All right, that made no sense at all. I must be tired.

68235711
Modificato: Apr 27, 2009, 6:41 am

Some poetic soul found Wittgenstein's Tractatus "funny".

Chesterton's Orthodoxy is about "self improvement", or perhaps reading it was meant to have that result.

Dracula has been tagged with "violin". I'm stumped.

Treasure Island is an "encyclopedia". So is the Bible.

Oh, and Matilda is, or contains, "advice". Should I listen?

69235711
Apr 27, 2009, 7:16 am

(stopped editing previous post, too many touchstones)

I also don't understand the "unicorns" tags (two of them) on Dracula.

However.

70prosfilaes
Apr 24, 2010, 2:25 pm

How about "there's a nude in this book that looks just like me"? http://www.librarything.com/tag/there%27s+a+nude+in+this+book+that+looks+just+li... . Not my tag, fortunately.

71prosfilaes
Gen 4, 2011, 9:45 pm

I'm trying to figure out slurrealism; did someone just misspell surrealism (and the books I recognize so tagged fit as surrealism) and apply it to several books at once? Most likely, but I like to believe that it was chosen portmanteau of slur and surrealism.

72aulsmith
Gen 5, 2011, 9:34 am

71: I'd say that's on purpose. They don't have another tag for surrealism. Though I wonder if they mean it as slur. They read a lot of it if they don't like it. I wonder if the sl is an indicator of slipstream??

73InfectiousOptimist
Gen 5, 2011, 10:47 am

This may sound like a really silly question, but where do we actually find the tag mirror? I can't find it!

74Katya0133
Modificato: Gen 5, 2011, 12:57 pm

>73 InfectiousOptimist:

The tag mirror feature was disabled a while ago because it monopolized too much of the system's resources. I think even the link to it is gone, now, so it's not a silly question at all!

75prosfilaes
Gen 5, 2011, 4:23 pm

It is very easy to mass-change tags using the tag view of the library, so they could have easily made the typo just once.
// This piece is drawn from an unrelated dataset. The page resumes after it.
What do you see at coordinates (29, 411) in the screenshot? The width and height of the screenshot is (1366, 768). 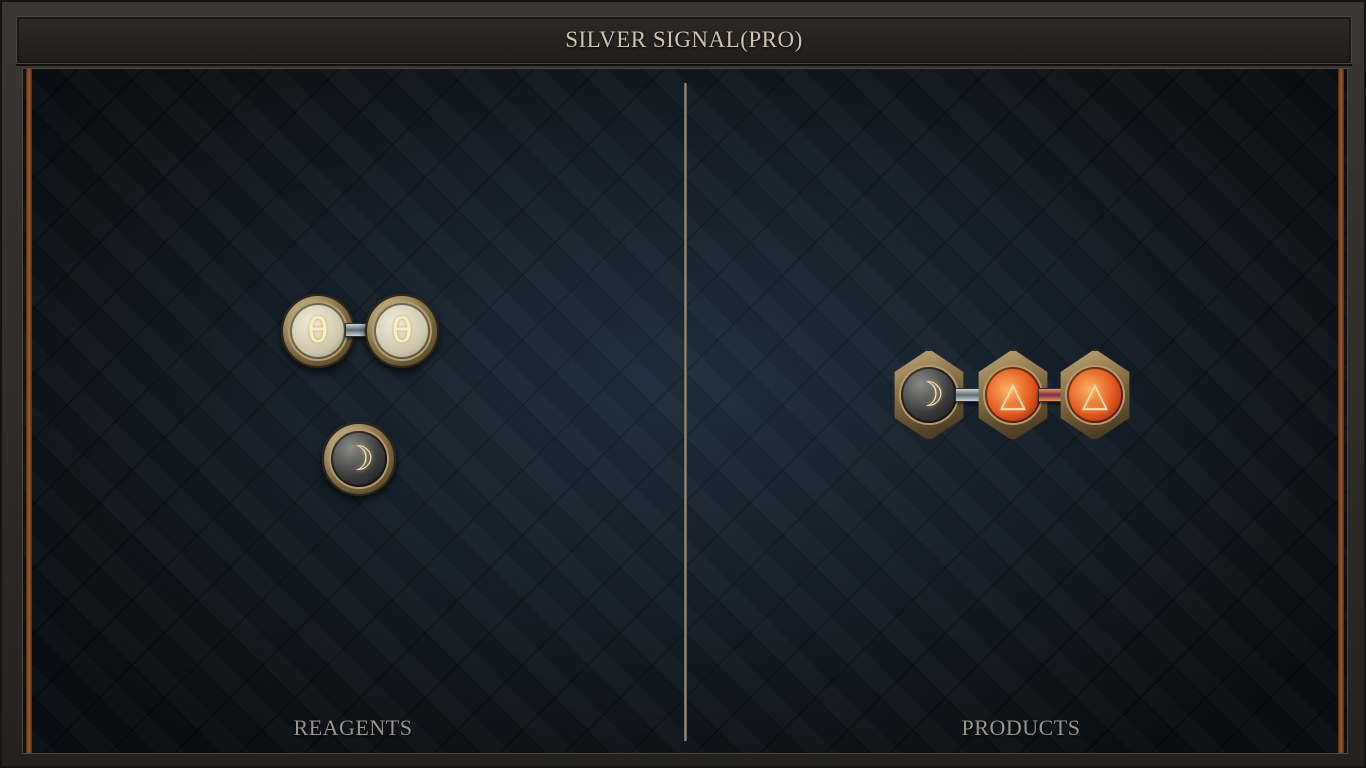 I see `left-copper-rail` at bounding box center [29, 411].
I miss the tag mirror. It was totally awesome.

76AnnaClaire
Lug 6, 2011, 7:25 pm

I was looking at the tag page for "14th century" and was struck by one of the Related Tags to show up in the box on the right, the tag "Henry VIII"!
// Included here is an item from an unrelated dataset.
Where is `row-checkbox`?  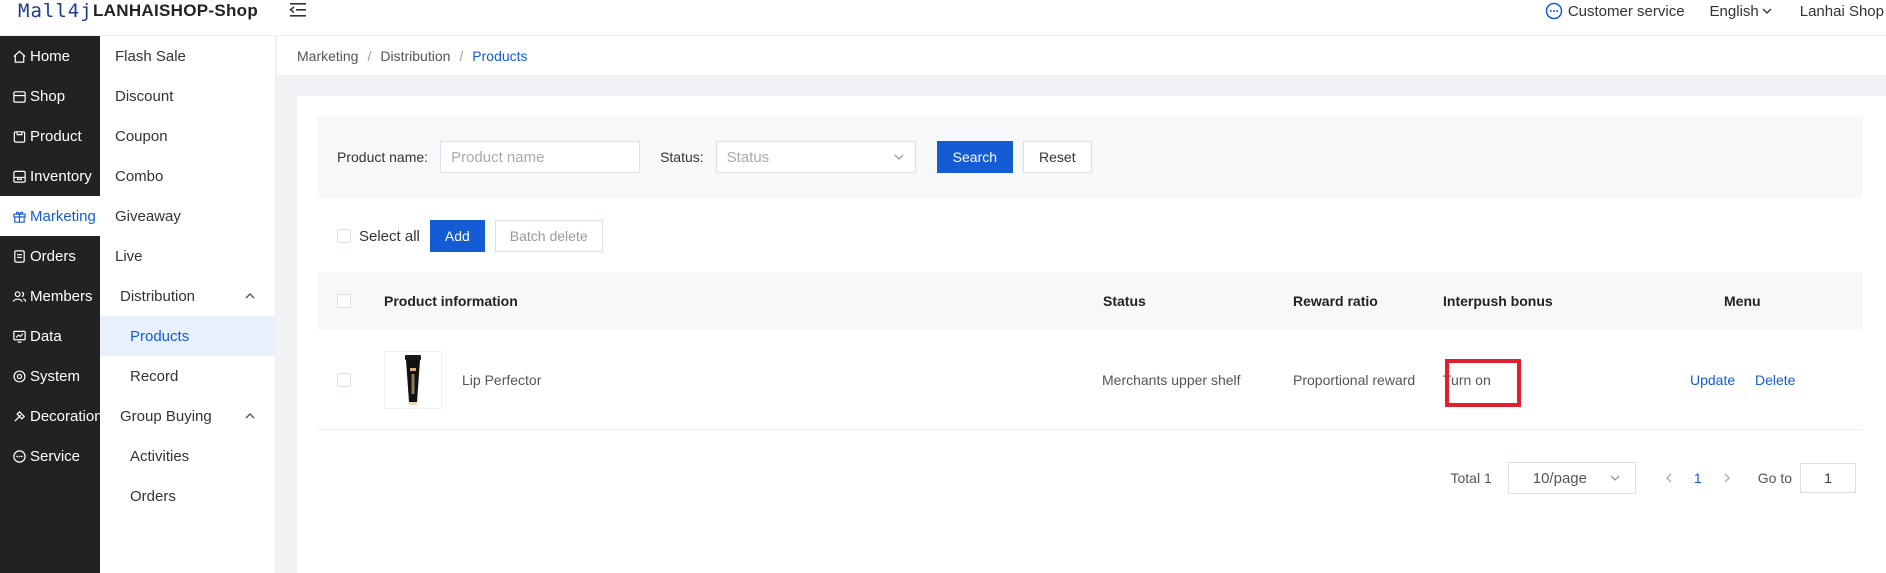 row-checkbox is located at coordinates (344, 380).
Of the 21 books that show up in the tagmash, about half are definitely Tudor or Renaissance, which leads me to wonder how they got tagged for two centuries too soon!

I mean, I can see the half-dozen or so books that cover both periods having both tags, or Shakespeare's complete works having them (he did, after all, write some history plays). But books about stuff that happened in the 16th century, and written well after the fact?

77reading_fox
Lug 7, 2011, 9:20 am

#74 - its been turned back on again for sometime now. Profile/Clouds/Tag mirror is where to find it.
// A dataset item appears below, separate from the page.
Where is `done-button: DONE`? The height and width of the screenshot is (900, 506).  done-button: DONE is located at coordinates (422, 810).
For some reason the worst case survival handbook has been tagged Holywood. ??

78jjwilson61
Lug 7, 2011, 9:59 am

77> Msg #74 was posted Jan. 5 so tag mirror was probably disabled then.

79AnnaClaire
Lug 7, 2011, 10:08 am

>78 jjwilson61:
And indeed I had to do a fair amount of searching for this thread, since it hadn't been posted to in seven months.

80AnnaClaire
Gen 3, 2012, 11:52 am

More weirdness, this time discovered on the work page. Somebody tagged Lapsing into a Comma with (wait for it....) Dental Hygiene!